> The task
The required output is every line from the beginning of the entries below through the line that includes "This screenshot has width=784, height=909.", copied exactly.
*****
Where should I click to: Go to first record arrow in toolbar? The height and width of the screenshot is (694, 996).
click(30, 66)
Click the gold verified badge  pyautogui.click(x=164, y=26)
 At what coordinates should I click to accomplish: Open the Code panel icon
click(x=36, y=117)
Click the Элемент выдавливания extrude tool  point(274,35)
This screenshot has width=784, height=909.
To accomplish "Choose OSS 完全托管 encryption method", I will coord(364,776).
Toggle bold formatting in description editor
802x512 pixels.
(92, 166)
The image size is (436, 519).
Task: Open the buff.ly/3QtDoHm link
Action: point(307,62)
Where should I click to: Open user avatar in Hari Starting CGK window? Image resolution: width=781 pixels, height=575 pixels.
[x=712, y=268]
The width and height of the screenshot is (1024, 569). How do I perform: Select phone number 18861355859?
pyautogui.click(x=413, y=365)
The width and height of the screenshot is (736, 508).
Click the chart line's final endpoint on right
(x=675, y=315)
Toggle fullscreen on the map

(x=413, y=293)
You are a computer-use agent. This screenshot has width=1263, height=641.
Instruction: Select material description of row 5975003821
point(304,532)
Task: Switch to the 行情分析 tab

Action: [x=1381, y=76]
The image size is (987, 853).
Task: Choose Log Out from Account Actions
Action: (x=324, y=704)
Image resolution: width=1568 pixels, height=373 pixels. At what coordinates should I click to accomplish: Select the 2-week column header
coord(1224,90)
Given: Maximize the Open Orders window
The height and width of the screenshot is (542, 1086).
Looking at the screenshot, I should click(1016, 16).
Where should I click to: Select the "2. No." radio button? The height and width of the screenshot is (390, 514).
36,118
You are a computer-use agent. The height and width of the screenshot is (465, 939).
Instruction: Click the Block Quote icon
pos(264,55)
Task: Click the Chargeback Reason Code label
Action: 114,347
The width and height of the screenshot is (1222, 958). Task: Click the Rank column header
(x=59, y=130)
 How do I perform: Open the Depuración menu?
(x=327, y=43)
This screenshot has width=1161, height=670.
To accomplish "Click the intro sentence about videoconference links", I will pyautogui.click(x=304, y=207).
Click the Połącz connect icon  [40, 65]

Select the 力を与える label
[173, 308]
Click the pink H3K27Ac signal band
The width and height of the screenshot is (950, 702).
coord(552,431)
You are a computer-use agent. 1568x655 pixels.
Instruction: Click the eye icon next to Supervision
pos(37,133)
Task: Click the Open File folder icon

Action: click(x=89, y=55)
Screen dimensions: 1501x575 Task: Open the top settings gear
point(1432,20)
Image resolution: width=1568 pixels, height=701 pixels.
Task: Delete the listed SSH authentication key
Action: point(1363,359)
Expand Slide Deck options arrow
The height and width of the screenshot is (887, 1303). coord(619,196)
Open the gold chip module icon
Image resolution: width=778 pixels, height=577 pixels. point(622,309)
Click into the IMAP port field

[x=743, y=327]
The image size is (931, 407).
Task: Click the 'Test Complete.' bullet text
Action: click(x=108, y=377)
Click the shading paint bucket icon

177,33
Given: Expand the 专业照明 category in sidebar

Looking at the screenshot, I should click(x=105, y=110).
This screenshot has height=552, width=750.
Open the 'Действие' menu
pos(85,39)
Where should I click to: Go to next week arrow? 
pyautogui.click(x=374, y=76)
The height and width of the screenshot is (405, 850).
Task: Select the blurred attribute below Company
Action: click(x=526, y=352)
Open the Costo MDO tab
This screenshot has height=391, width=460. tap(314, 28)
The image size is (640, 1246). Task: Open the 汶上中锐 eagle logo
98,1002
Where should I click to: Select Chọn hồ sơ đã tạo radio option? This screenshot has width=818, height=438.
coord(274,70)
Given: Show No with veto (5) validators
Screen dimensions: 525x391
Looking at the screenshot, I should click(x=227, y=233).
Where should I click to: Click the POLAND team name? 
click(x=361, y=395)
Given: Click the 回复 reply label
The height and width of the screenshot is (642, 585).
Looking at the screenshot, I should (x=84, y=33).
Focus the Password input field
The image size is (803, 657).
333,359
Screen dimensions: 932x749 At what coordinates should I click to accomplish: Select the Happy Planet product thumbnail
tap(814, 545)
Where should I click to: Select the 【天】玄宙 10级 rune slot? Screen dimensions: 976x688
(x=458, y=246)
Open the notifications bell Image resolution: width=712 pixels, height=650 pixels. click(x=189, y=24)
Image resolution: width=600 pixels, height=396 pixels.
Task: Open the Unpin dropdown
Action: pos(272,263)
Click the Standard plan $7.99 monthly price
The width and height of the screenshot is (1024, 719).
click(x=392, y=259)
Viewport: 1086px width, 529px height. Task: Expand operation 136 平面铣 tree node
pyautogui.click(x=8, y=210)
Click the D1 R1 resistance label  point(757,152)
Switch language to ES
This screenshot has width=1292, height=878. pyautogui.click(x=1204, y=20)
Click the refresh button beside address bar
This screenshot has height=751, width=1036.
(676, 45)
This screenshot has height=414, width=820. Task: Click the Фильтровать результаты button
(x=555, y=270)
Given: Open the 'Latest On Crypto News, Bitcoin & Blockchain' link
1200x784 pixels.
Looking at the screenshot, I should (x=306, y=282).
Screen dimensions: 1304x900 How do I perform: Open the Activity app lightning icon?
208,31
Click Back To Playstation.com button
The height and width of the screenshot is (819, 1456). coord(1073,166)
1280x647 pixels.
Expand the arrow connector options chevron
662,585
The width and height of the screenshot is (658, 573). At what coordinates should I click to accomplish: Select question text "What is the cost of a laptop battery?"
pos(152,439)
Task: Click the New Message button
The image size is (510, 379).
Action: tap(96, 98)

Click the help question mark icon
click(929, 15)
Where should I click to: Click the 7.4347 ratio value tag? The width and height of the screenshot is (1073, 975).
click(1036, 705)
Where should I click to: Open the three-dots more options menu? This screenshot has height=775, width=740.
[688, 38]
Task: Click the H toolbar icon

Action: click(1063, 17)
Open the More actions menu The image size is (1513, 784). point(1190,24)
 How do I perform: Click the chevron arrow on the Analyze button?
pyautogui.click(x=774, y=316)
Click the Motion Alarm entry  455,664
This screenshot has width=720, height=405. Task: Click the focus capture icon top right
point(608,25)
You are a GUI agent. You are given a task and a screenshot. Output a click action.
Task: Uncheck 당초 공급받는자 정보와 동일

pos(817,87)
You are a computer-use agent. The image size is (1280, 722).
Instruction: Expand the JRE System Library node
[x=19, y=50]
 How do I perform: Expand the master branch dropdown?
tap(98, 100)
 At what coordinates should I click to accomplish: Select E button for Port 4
*****
> Exercise output
Where should I click to: Go to first record arrow in toolbar? The height and width of the screenshot is (694, 996).
click(30, 66)
Click the gold verified badge  pyautogui.click(x=164, y=26)
 At what coordinates should I click to accomplish: Open the Code panel icon
click(x=36, y=117)
Click the Элемент выдавливания extrude tool  point(274,35)
This screenshot has width=784, height=909.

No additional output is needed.